-- Activity --
Report each line below that carries the word "computer".

──────── Supplied information ────────

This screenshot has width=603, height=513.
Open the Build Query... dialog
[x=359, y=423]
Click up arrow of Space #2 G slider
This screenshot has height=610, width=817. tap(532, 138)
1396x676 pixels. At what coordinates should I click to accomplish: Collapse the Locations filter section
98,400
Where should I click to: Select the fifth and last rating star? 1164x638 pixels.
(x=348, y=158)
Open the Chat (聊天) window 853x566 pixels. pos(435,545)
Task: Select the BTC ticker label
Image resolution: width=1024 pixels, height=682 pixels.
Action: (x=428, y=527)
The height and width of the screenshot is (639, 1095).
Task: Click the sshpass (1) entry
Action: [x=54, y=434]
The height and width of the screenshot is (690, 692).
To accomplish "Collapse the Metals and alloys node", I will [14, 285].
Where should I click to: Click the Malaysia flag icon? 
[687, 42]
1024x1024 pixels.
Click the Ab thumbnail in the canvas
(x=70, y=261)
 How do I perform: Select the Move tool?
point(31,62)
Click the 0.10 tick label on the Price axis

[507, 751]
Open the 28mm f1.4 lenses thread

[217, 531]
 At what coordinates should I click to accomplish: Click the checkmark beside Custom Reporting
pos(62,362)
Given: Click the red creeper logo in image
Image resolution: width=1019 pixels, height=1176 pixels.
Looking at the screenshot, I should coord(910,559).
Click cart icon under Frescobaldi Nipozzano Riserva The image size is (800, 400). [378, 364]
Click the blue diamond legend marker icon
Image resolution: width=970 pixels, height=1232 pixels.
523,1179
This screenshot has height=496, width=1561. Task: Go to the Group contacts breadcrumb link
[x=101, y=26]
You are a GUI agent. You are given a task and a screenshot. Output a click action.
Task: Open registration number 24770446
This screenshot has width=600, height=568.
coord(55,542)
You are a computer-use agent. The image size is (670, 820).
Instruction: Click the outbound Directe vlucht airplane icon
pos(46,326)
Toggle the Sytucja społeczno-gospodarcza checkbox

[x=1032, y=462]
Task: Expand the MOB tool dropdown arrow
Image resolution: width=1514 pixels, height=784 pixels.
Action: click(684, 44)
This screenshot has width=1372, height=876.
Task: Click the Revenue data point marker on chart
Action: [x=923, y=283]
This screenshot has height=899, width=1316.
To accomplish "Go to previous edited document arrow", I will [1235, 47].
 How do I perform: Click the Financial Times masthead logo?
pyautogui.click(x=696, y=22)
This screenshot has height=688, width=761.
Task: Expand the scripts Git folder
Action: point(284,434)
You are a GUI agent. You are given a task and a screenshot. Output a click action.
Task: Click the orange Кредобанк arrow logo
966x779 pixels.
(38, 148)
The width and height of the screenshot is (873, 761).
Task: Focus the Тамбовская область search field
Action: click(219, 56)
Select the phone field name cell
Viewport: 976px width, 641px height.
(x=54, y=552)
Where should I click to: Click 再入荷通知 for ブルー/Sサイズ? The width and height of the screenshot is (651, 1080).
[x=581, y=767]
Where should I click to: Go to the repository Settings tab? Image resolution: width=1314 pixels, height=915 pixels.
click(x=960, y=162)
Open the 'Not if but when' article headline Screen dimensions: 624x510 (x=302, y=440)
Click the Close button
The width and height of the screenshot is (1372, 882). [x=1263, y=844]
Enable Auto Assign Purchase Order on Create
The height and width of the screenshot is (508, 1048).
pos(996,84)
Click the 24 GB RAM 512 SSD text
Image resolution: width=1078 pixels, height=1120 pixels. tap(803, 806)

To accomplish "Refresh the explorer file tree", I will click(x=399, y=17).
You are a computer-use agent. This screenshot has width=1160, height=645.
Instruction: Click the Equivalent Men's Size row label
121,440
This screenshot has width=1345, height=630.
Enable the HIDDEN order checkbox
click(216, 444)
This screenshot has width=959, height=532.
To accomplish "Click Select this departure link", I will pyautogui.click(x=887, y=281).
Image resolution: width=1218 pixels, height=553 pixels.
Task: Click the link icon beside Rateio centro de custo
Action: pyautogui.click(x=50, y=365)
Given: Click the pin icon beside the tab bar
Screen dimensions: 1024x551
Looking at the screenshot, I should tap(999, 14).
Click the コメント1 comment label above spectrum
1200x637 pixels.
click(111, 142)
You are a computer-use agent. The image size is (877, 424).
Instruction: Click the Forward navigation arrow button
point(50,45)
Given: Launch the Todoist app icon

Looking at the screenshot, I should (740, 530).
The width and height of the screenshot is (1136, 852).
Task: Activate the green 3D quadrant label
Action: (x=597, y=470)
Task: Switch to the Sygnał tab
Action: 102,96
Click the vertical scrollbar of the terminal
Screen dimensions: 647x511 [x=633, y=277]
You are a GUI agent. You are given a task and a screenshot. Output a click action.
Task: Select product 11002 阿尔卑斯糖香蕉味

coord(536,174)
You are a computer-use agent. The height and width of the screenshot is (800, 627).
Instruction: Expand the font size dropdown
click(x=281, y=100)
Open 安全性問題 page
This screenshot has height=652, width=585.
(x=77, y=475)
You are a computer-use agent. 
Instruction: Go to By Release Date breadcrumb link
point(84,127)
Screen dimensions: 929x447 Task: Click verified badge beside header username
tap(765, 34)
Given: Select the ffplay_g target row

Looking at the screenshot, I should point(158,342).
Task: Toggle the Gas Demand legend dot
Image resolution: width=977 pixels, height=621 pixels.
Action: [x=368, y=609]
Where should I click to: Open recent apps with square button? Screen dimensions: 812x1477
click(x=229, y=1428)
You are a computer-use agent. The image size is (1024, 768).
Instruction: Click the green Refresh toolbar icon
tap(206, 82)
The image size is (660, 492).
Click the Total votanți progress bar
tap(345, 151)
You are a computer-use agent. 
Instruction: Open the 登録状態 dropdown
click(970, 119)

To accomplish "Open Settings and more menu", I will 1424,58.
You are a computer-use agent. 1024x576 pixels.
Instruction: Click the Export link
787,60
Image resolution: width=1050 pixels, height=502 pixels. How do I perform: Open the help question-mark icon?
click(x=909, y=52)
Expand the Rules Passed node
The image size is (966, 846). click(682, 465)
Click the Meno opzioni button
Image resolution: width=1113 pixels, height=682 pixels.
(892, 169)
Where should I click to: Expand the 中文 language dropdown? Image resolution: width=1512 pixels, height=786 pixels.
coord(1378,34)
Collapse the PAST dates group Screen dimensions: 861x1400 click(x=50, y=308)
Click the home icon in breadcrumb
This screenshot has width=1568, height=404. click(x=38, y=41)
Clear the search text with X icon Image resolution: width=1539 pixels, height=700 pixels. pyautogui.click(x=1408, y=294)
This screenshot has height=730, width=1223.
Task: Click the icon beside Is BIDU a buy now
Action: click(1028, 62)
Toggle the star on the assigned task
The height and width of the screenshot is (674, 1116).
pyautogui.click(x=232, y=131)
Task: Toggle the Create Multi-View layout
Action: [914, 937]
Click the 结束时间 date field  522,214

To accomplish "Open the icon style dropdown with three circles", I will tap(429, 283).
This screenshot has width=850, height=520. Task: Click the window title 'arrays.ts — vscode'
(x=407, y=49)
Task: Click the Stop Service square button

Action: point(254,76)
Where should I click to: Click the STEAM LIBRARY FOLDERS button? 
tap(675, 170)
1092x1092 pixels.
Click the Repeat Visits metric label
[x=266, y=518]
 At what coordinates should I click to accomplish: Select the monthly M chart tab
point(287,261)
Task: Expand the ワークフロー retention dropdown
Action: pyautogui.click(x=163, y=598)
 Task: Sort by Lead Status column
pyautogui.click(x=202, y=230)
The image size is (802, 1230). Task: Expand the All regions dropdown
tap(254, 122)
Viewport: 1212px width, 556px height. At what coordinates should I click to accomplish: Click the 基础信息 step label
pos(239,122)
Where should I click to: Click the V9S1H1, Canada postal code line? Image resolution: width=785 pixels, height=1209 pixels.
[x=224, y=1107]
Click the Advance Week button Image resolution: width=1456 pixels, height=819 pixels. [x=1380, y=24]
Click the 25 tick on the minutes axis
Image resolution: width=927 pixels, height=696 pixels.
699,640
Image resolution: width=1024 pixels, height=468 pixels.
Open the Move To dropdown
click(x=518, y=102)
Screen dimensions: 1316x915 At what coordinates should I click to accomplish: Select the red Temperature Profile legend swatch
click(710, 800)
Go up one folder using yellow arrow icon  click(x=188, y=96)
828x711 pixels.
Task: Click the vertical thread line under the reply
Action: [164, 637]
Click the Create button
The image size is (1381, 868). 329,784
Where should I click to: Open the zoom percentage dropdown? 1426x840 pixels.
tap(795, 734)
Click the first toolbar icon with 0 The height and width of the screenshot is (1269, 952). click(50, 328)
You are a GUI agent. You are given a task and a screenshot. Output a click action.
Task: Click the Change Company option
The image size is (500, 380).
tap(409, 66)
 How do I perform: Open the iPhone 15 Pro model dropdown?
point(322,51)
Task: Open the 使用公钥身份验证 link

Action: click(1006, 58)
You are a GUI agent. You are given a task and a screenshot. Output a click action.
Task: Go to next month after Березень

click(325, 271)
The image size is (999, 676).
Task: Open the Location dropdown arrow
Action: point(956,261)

────────

-- Solution for this task --
You are a computer-use agent. The image size is (670, 820).
You are a computer-use agent. This screenshot has width=1160, height=645.
You are a computer-use agent. The image size is (877, 424).
You are a computer-use agent. The height and width of the screenshot is (800, 627).
You are a computer-use agent. 
You are a computer-use agent. The image size is (1024, 768).
You are a computer-use agent. 
You are a computer-use agent. 1024x576 pixels.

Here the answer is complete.